I generally remember Hyzdu as a guy who I naively considered a prospect at the time, when in reality he was consistently excelling at levels he was much too old to be a part of. I was only 15 when the Pirates signed him, and I didn’t exactly follow the farm system too closely. In fact, my only clear memory of Hyzdu is the home run he hit during the one Curve game I attended in 1999. However, when I looked more closely at his minor league stats, I saw a different story. Here are his stats for each level in which he accrued at least 100 at-bats, beginning with his age 21 season:

1993 21 A+ 165 0.291 0.393 0.630 1.023
21 AA 302 0.202 0.253 0.318 0.571
1994 22 A+ 210 0.276 0.336 0.552 0.888
22 AA 133 0.263 0.310 0.406 0.716
1995 23 AA 312 0.263 0.362 0.439 0.801
1996 24 AA 374 0.337 0.424 0.618 1.042
1997 25 AAA 413 0.276 0.387 0.499 0.886
1998 26 AAA 100 0.340 0.419 0.550 0.969
1999 27 AA 345 0.316 0.392 0.612 1.004
2000 28 AA 514 0.290 0.405 0.554 0.959
2001 29 AAA 261 0.291 0.332 0.498 0.830

In 1994, Hyzdu struggled in Double-A for the second consecutive season. He improved the following season at age 23, though he didn’t display the same power as he did at High-A. Finally, in 1996, he broke out with a monstrous season. The following season, he continued to progress in Triple-A. He was a bit old for the level, but not so old that his performance deserved to be ignored. In 1998, he only managed 100 at-bats at Triple-A, so I assume there was an injury. He hit well when he did play, posting an OPS of .969. The Pirates got a hold of him in May 1999. Hyzdu had proved he could hit Triple-A pitching the two previous seasons, so the Pirates did the only logical thing with the 27-year-old. They sent him back to Double-A. Hyzdu responded with a dominant season, posting a zMLE of .271/.333/.517. Apparently the Pirates, who gave 371 plate appearances to Brant Brown that season, had no use for that kind of production. In 2000, the Pirates finished 69-93 while Hyzdu went back to Altoona for yet another year. Hyzdu had a legendary season, while Pirates first baseman Kevin Young posted an OPS of .744. According to Hyzdu’s zMLE translation, he would have hit .273/.375/.581 with 41(!) home runs with the Pirates.
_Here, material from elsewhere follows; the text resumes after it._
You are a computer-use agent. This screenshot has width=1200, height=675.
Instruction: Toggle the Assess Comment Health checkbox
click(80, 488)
In 2001, Hyzdu finally received an extended opportunity at Triple-A. He posted decent numbers, but nothing impressive for a 29-year-old. He essentially became a Quad-A player after that.
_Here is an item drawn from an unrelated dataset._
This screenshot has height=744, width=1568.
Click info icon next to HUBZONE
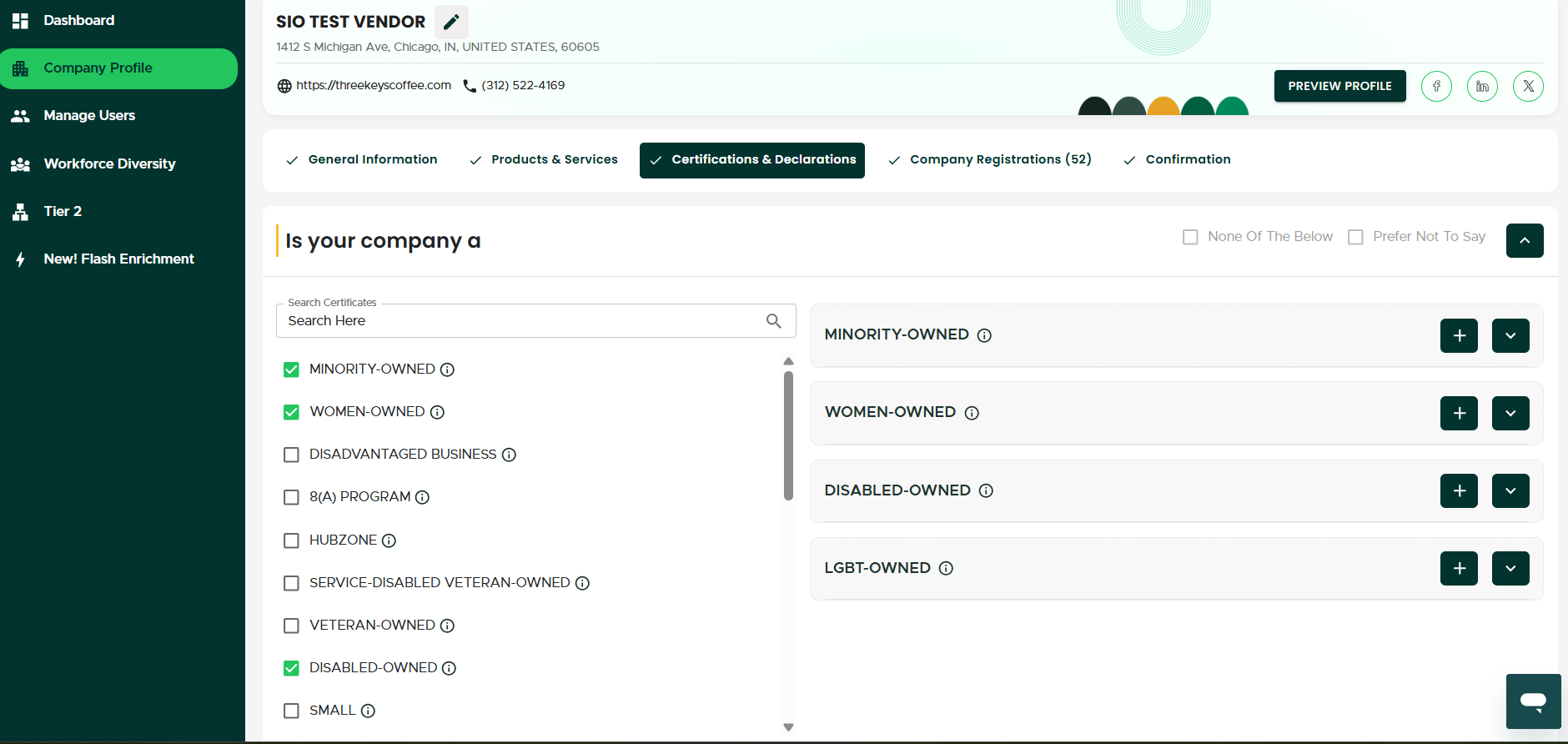point(389,540)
Hyzdu definitely had flaws in his game. He didn’t hit for a consistent average, and I don’t believe he was much of a fielder (although he did play some center field later in his career). But he had legitimate big league power, and the type of skill set that should have led to a brief but solid peak in the show. However, Bonifay was unwilling to take a chance on Hyzdu, and he let the slugger waste his prime years in Altoona. Hyzdu became a legend with Curve fans, but he missed out on a decent major league career because of more Pirate mismanagement.

Maybe there is something I am missing with Hyzdu’s career. Maybe there was a legitimate reason for keeping him in the minors, one I am not seeing in hindsight. Again, I barely remember his time in the organization. But going strictly from his numbers, this is another clear mistake by Bonifay.